What does that look like from a cyber threat standpoint? How do the services using these sensors ensure their resiliency and data protection requirements? The data, devices, and services must be managed and secured.

At Cisco alone, we have nearly 200,000 networks that we protect every single day. We block more than 20 billion individual malware, spyware and virus attacks per day. To give you an idea, that’s almost three times as many people as there are on the planet. It’s greater than the total number of daily Google searches. And that’s just us and our customers.
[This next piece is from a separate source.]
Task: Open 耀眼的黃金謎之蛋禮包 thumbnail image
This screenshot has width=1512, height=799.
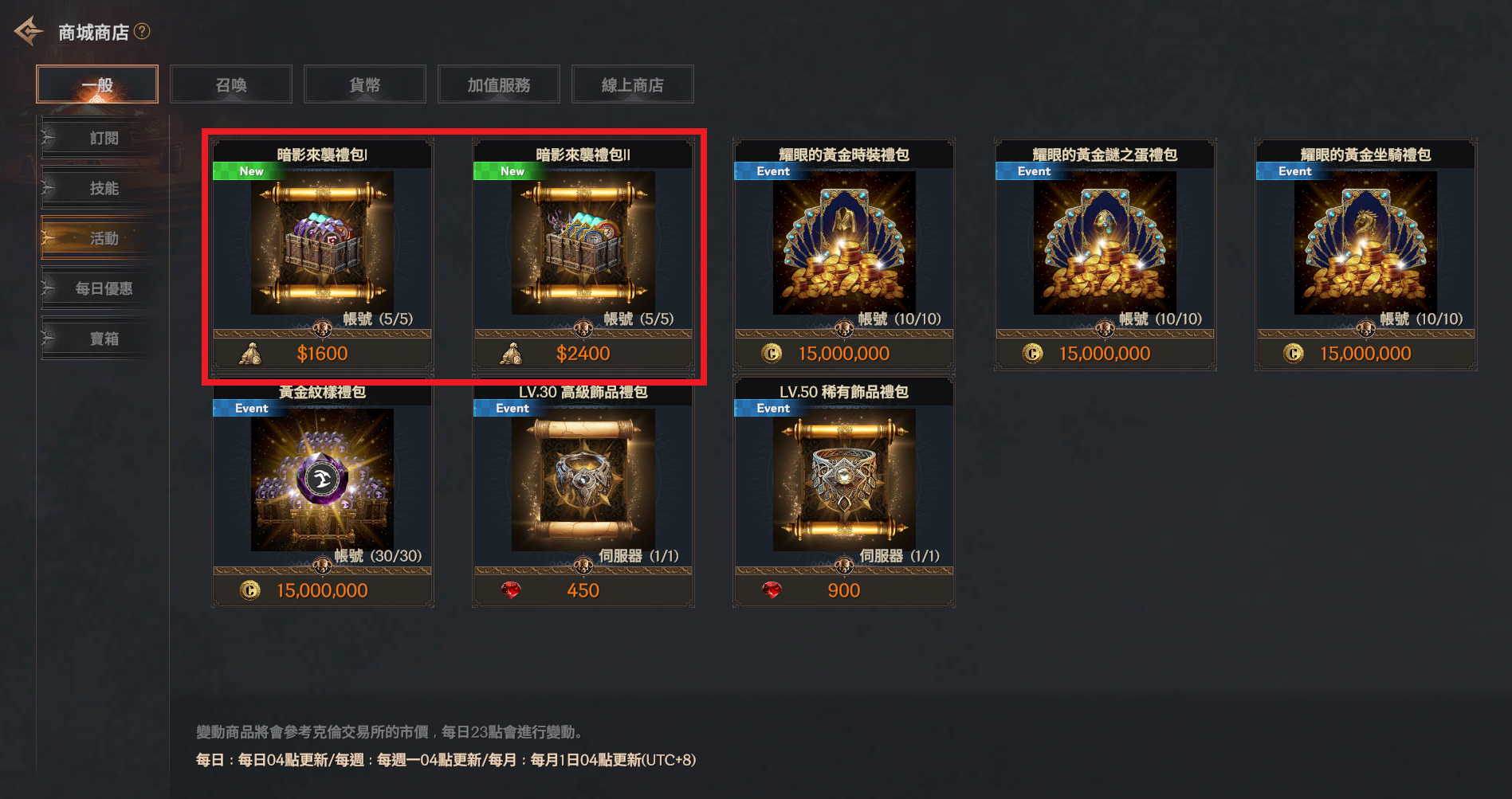Action: click(1105, 243)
Think about how big the threat landscape is and how huge it is going to be when we get to the 50 billion connected devices mark (which we predict will be in 2020).

So, back to the billion-dollar question: how can we ever be secure? There are plenty of things we can change today to create a more secure future. Cybersecurity must be at the heart of the network. It should be a simple and effective system, rather than a patchwork of security products. It must be natural, just like it is to lock your doors at home.

Organisations need to be ready to adapt and evolve. After all, digital transformation has only just begun. Cybersecurity must be scalable, to cope with the increasing volume of connections. And one of the ways to make it scalable is by automating processes. Automation improves efficiency as it helps reduce the time it takes to respond to a threat. It frees up people’s time to focus on more critical tasks. Organisations should also look into cybersecurity solutions that can think critically by analysing data and intelligence and that can learn from previous experiences to continuously improve their responses.  

Many organisations still see cybersecurity as a burden, a cost, or something that slows down their networks. But there can’t be a sustainable connected future without cybersecurity. Organisations that realise the fact earlier are the ones that will truly seize the opportunities that lie in a truly connected world. The ones that join this revolution too late may become obsolete, just like pagers.